* [Task to complete]: From the line with "Task: Expand the" to the line with "Task: Click the info icon in 2D window", retype each line exactly as it stands in the records below, but skip the pictures.

Dataset records:
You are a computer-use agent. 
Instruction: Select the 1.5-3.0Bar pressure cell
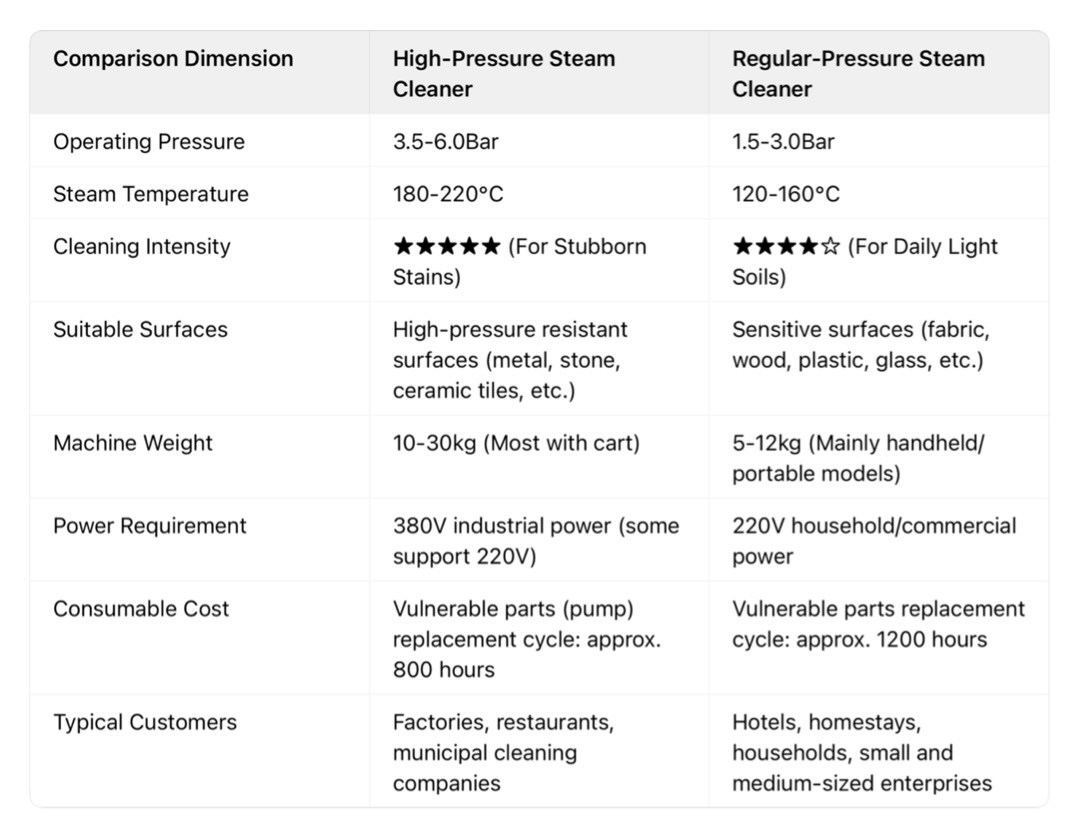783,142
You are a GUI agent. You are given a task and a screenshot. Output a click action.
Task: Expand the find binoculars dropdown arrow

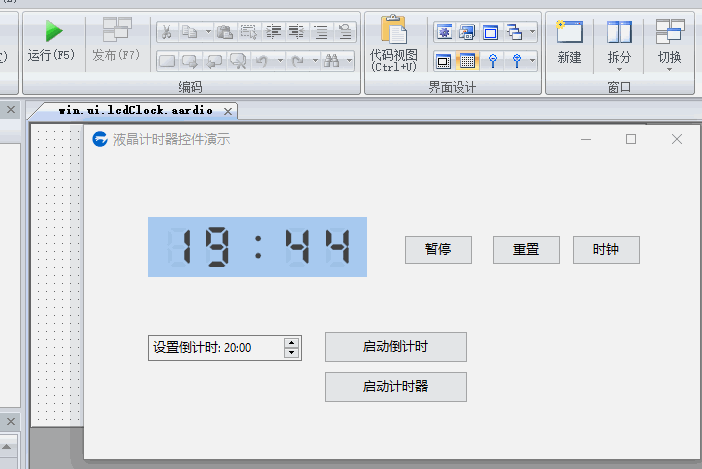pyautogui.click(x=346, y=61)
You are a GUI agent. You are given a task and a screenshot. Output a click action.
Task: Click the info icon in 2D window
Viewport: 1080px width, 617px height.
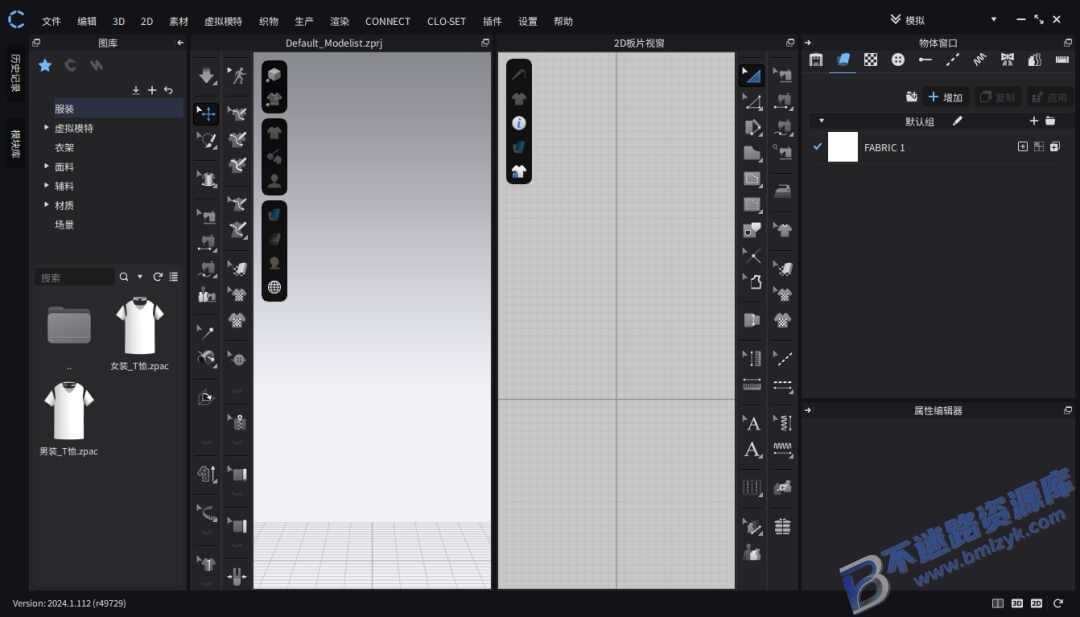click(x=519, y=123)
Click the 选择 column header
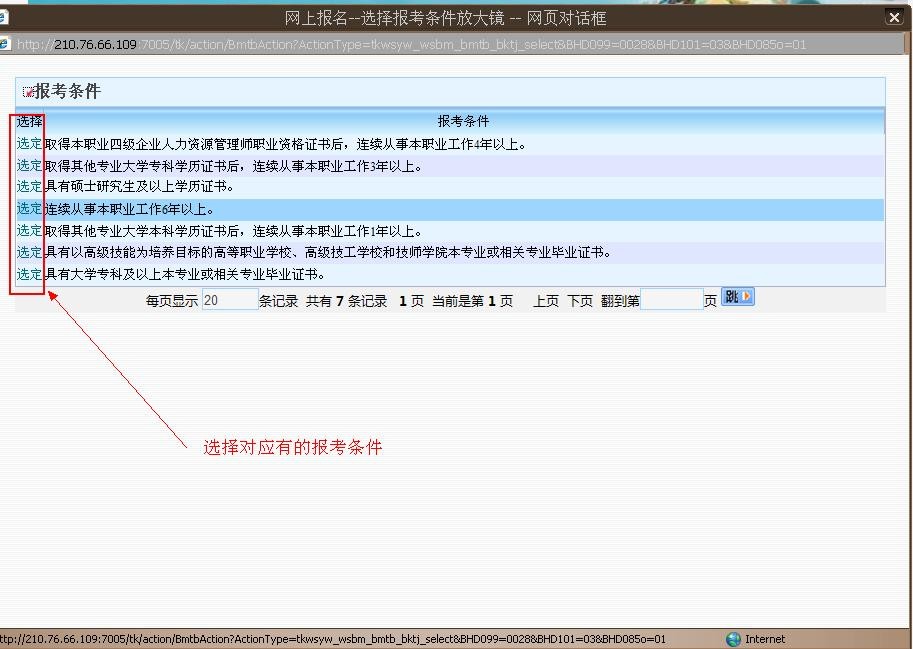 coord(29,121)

==

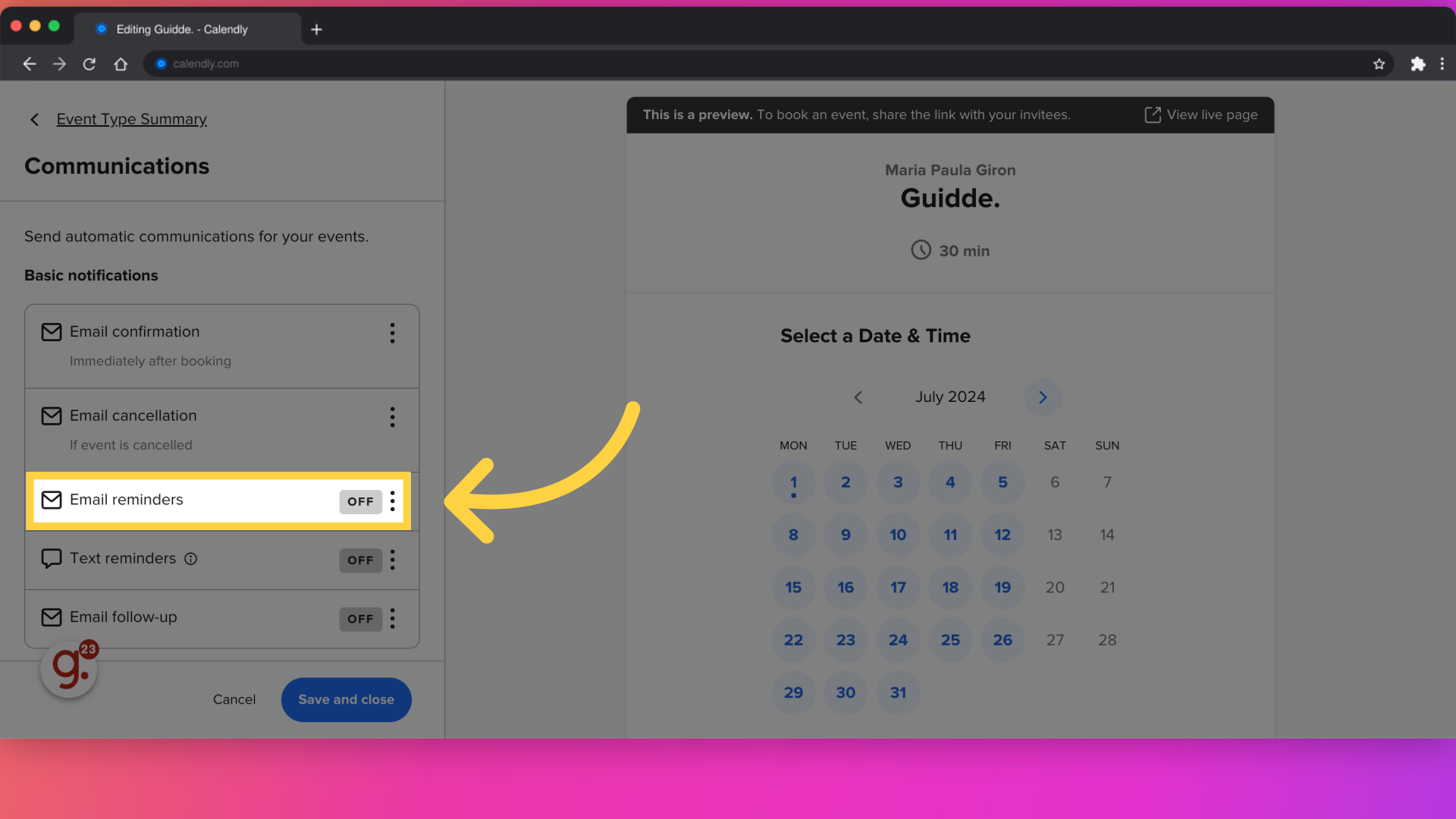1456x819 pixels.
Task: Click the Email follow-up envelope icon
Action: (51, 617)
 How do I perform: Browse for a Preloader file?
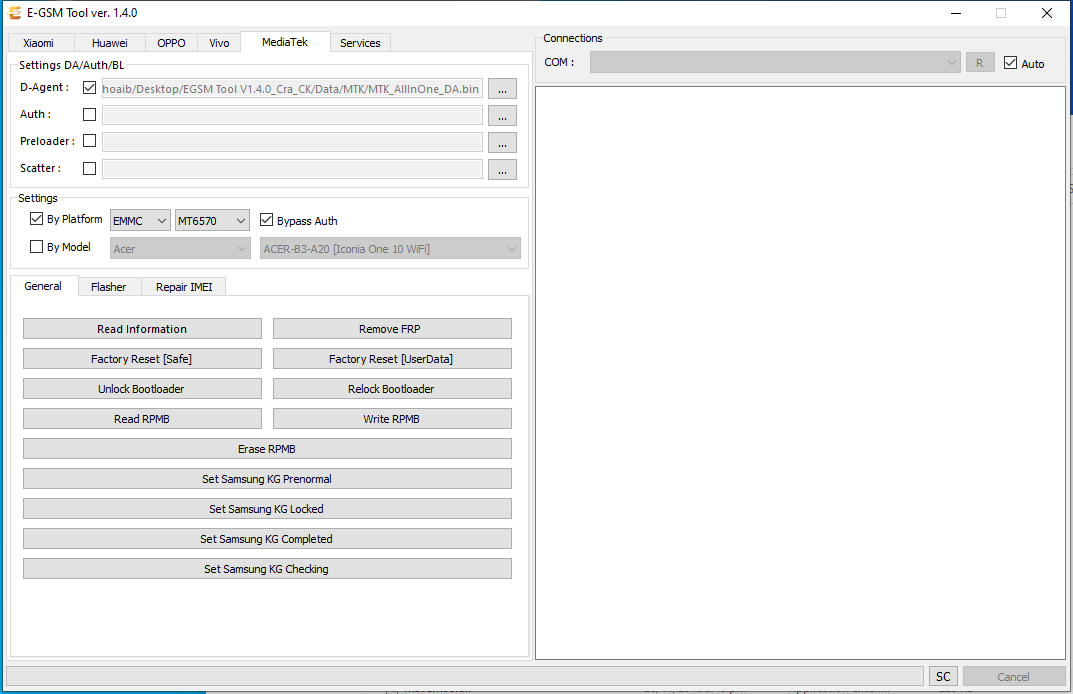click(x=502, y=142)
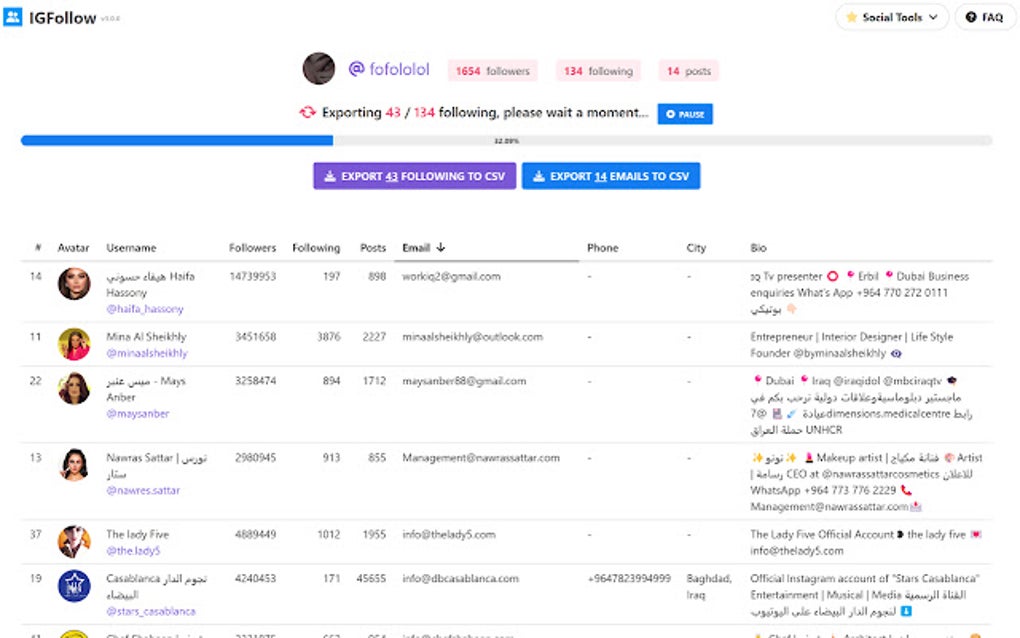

* * *

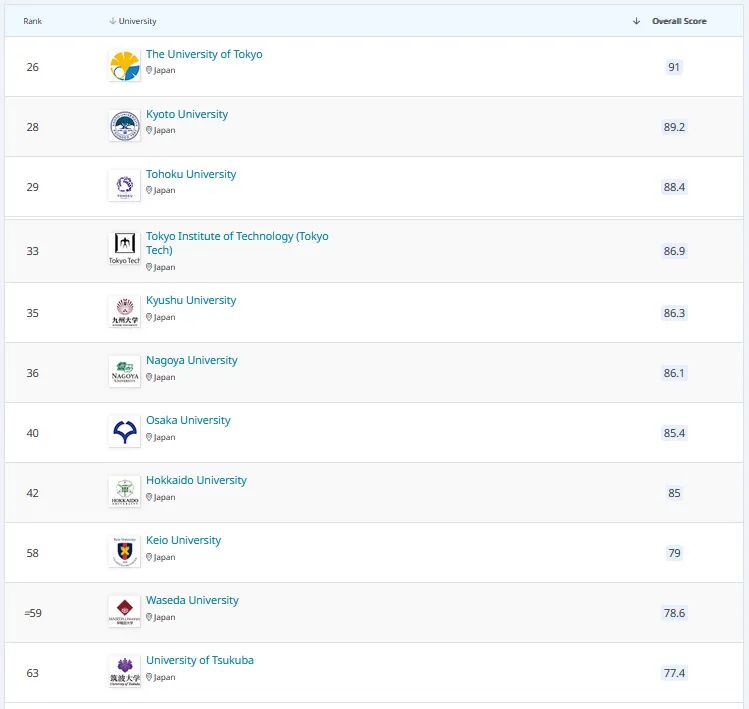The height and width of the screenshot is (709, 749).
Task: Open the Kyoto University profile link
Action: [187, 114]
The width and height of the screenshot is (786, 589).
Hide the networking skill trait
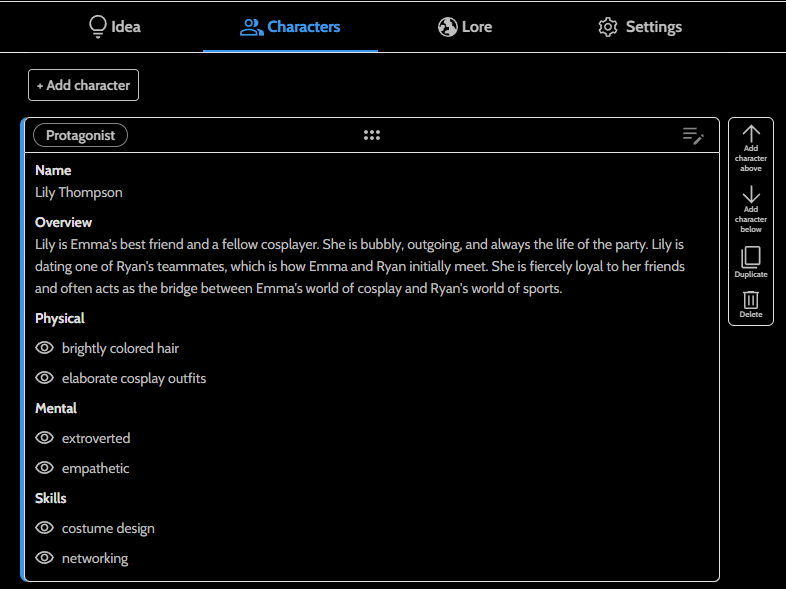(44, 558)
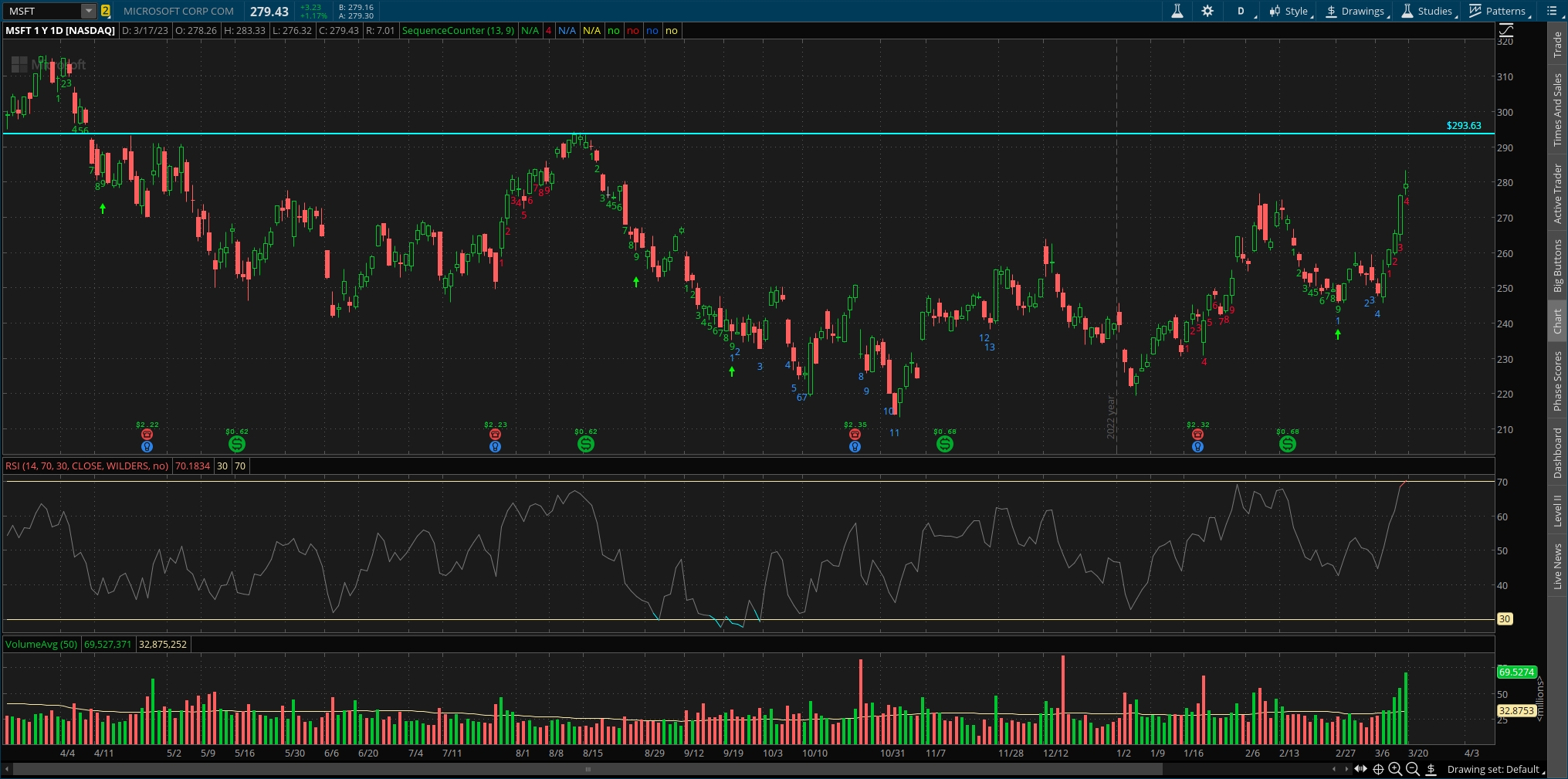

* [Your response]:
Task: Expand the find binoculars dropdown arrow

pyautogui.click(x=346, y=61)
You are a GUI agent. You are given a task and a screenshot. Output a click action.
Task: Click the info icon in 2D window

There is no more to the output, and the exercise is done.